Some of these plugins can be swapped out. Some can be customized. And some—particularly if they’re connecting to external systems you don’t control—might require workarounds or even fundamental rebuilds.
This is why I tell clients: accessibility isn’t a one-time project. It’s an ongoing practice. Your site changes. Plugins update (or don’t). New content gets added. Third-party integrations shift.
The goal isn’t to achieve perfect accessibility once. It’s to continuously improve and maintain accessibility over time.
What “Good Enough” Actually Looks Like
So what’s a realistic answer when someone asks about a “good accessibility score”?
Here’s what I tell them:
Short term: Fix critical issues immediately. If your score is under 50, you have serious barriers that are actively preventing people from using your site. Make those your priority.
Medium term: Aim for 75+. At this level, your site is usable for most people, even if it’s not perfect. You’ve addressed the major barriers and you’re into the territory of ongoing refinement.

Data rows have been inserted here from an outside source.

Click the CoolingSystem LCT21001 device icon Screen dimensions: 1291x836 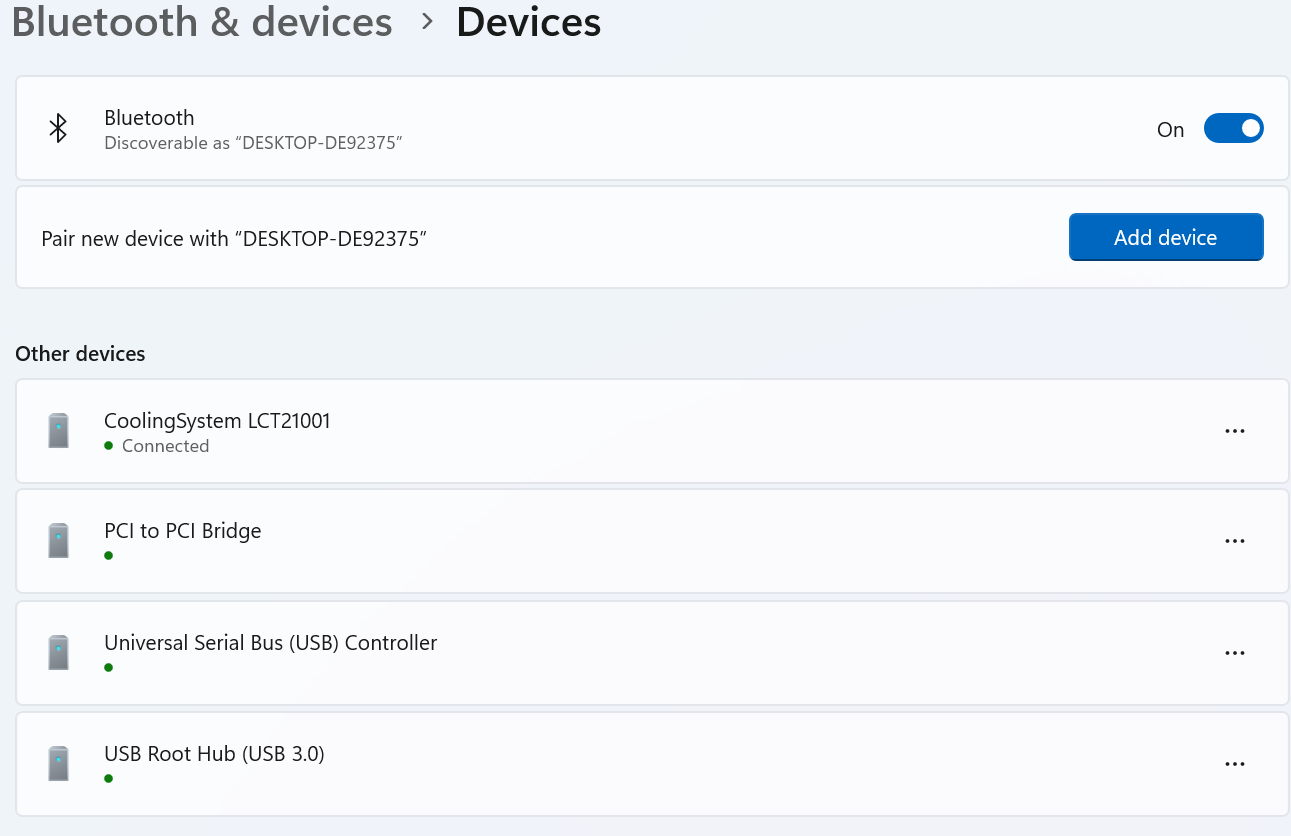click(x=59, y=431)
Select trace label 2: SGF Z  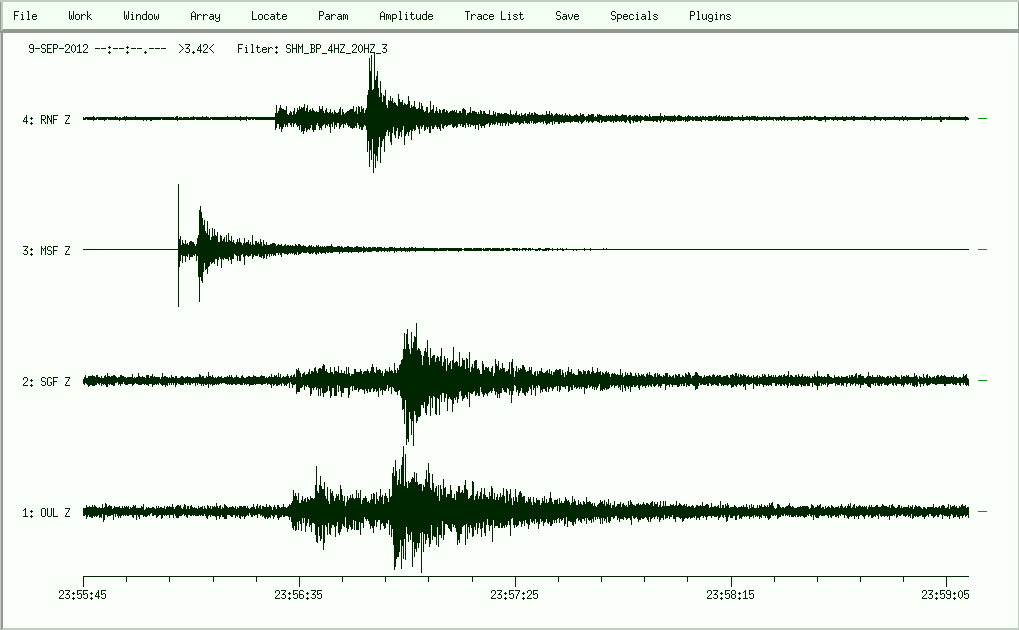(46, 382)
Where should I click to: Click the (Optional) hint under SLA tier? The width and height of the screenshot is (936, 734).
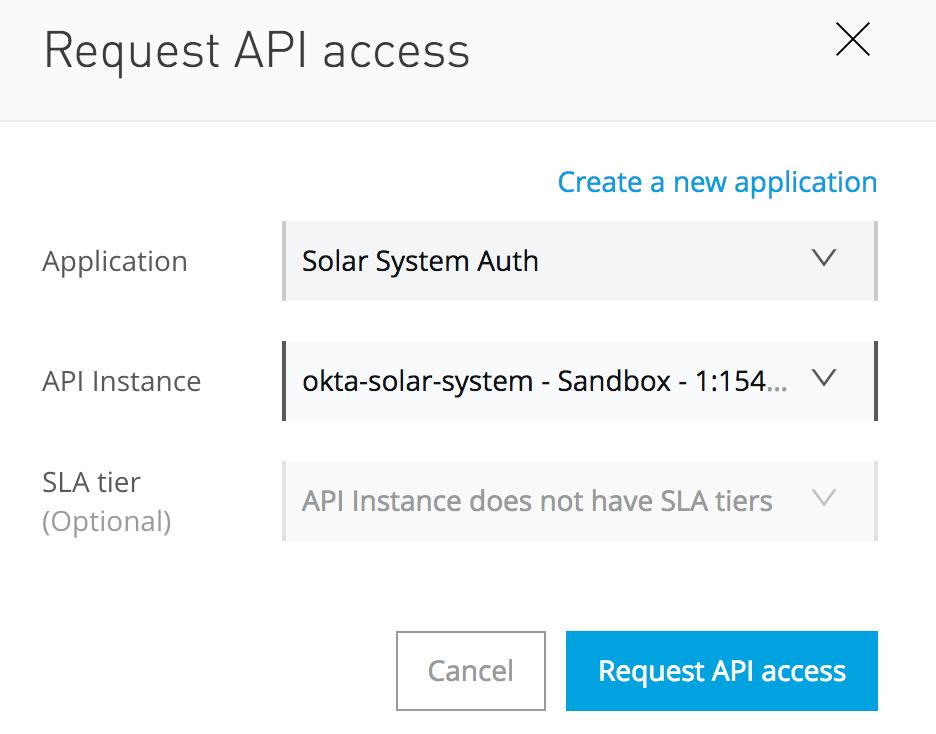tap(107, 522)
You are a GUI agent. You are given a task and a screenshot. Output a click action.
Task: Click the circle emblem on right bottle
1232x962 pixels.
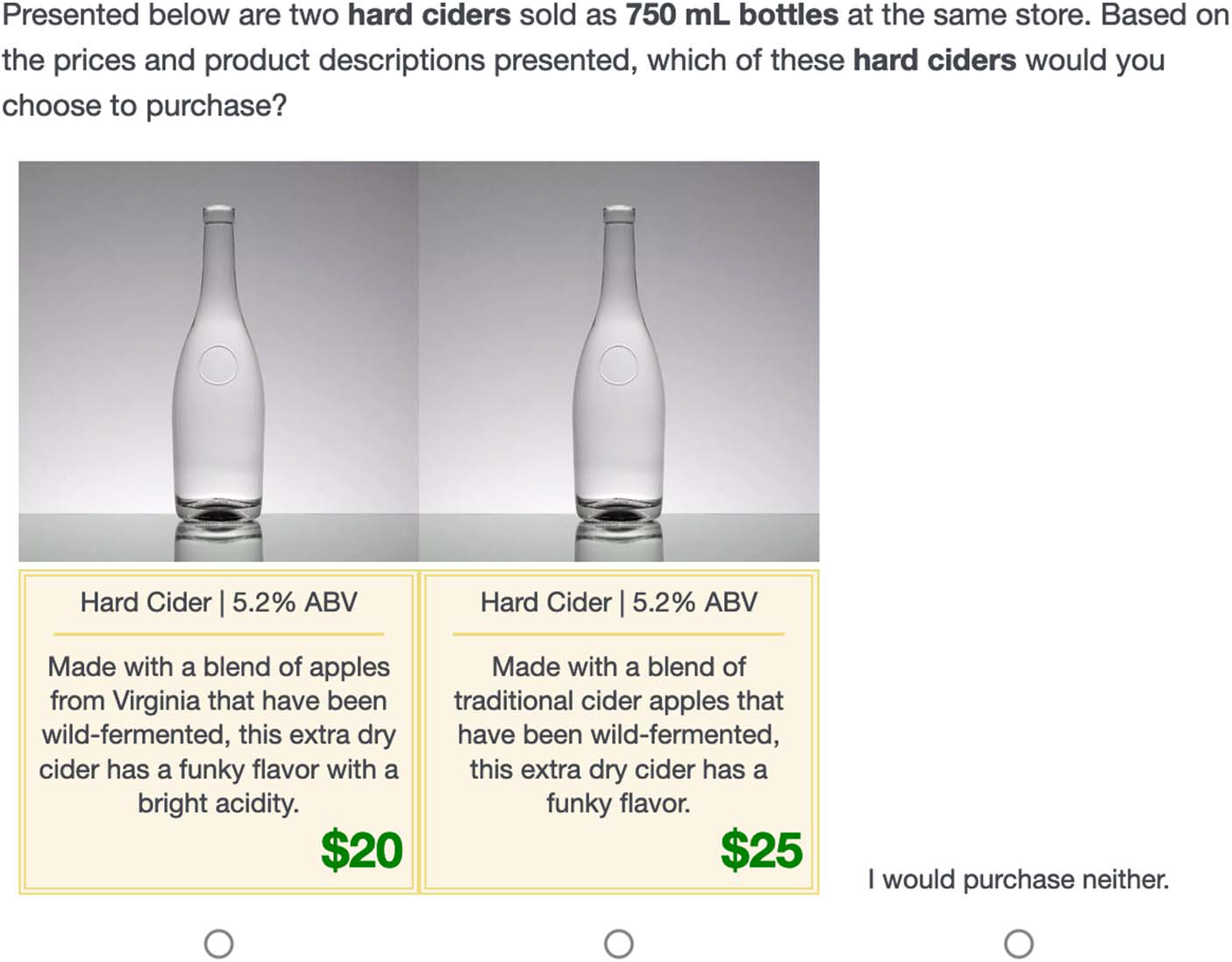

Long term: Keep pushing toward zero violations. Not because you’ll necessarily get there—though you might—but because that continuous improvement mindset is what keeps accessibility from backsliding.
And through all of this: test with real users. The score is useful. The categorized issues are actionable. But nothing replaces having someone who actually uses a screen reader try to complete a task on your site.
Accessibility Is a Practice, Not a Destination
I’ve been doing accessibility work since 2014. I’ve never seen a complex website that achieved perfect accessibility and stayed there without ongoing maintenance.
Accessibility isn’t a checkbox. It’s not a score you hit once and forget about. It’s a commitment to continuous improvement and ongoing vigilance.
The good news? You don’t need to be perfect to be helpful. A site scoring 60 with a clear improvement plan is infinitely better than a site scoring 30 with no plan at all.
So when clients ask me “what’s a good accessibility score,” here’s my real answer:
A good accessibility score is whatever your current score is, plus visible progress every quarter toward serving more people better.
Start measuring. Fix critical issues. Build a plan. Test with real users. Keep improving.
That’s what accessible enough actually looks like.